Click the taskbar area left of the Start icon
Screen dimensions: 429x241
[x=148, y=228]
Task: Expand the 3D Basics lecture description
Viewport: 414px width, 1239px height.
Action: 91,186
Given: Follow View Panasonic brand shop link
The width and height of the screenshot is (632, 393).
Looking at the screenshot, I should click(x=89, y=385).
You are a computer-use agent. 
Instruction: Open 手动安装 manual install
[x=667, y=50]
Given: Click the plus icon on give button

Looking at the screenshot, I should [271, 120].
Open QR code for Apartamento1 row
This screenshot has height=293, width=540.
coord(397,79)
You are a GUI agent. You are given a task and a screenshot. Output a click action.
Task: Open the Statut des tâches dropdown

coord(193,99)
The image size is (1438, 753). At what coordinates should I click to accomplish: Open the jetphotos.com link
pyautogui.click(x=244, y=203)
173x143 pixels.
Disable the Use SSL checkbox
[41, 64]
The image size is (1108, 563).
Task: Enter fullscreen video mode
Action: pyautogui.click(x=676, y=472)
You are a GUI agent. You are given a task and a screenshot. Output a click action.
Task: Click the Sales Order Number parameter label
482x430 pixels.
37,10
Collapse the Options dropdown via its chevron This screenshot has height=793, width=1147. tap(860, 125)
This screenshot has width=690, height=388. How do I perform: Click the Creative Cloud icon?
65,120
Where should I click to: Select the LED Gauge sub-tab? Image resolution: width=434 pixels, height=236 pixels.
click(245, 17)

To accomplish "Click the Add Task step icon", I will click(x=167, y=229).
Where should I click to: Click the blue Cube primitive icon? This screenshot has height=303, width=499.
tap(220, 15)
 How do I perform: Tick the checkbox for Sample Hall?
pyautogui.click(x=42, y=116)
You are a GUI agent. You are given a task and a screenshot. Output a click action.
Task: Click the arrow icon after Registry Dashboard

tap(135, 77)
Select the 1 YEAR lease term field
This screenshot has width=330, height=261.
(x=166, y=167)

Required work:
Every record, from top to bottom, must be transcribed exactly.

Output of the task:
Click the taskbar area left of the Start icon
Screen dimensions: 429x241
[x=148, y=228]
Task: Expand the 3D Basics lecture description
Viewport: 414px width, 1239px height.
Action: 91,186
Given: Follow View Panasonic brand shop link
The width and height of the screenshot is (632, 393).
Looking at the screenshot, I should click(x=89, y=385).
You are a computer-use agent. 
Instruction: Open 手动安装 manual install
[x=667, y=50]
Given: Click the plus icon on give button

Looking at the screenshot, I should [271, 120].
Open QR code for Apartamento1 row
This screenshot has height=293, width=540.
coord(397,79)
You are a GUI agent. You are given a task and a screenshot. Output a click action.
Task: Open the Statut des tâches dropdown

coord(193,99)
The image size is (1438, 753). At what coordinates should I click to accomplish: Open the jetphotos.com link
pyautogui.click(x=244, y=203)
173x143 pixels.
Disable the Use SSL checkbox
[41, 64]
The image size is (1108, 563).
Task: Enter fullscreen video mode
Action: pyautogui.click(x=676, y=472)
You are a GUI agent. You are given a task and a screenshot. Output a click action.
Task: Click the Sales Order Number parameter label
482x430 pixels.
37,10
Collapse the Options dropdown via its chevron This screenshot has height=793, width=1147. tap(860, 125)
This screenshot has width=690, height=388. How do I perform: Click the Creative Cloud icon?
65,120
Where should I click to: Select the LED Gauge sub-tab? Image resolution: width=434 pixels, height=236 pixels.
click(245, 17)

To accomplish "Click the Add Task step icon", I will click(x=167, y=229).
Where should I click to: Click the blue Cube primitive icon? This screenshot has height=303, width=499.
tap(220, 15)
 How do I perform: Tick the checkbox for Sample Hall?
pyautogui.click(x=42, y=116)
You are a GUI agent. You are given a task and a screenshot. Output a click action.
Task: Click the arrow icon after Registry Dashboard

tap(135, 77)
Select the 1 YEAR lease term field
This screenshot has width=330, height=261.
(x=166, y=167)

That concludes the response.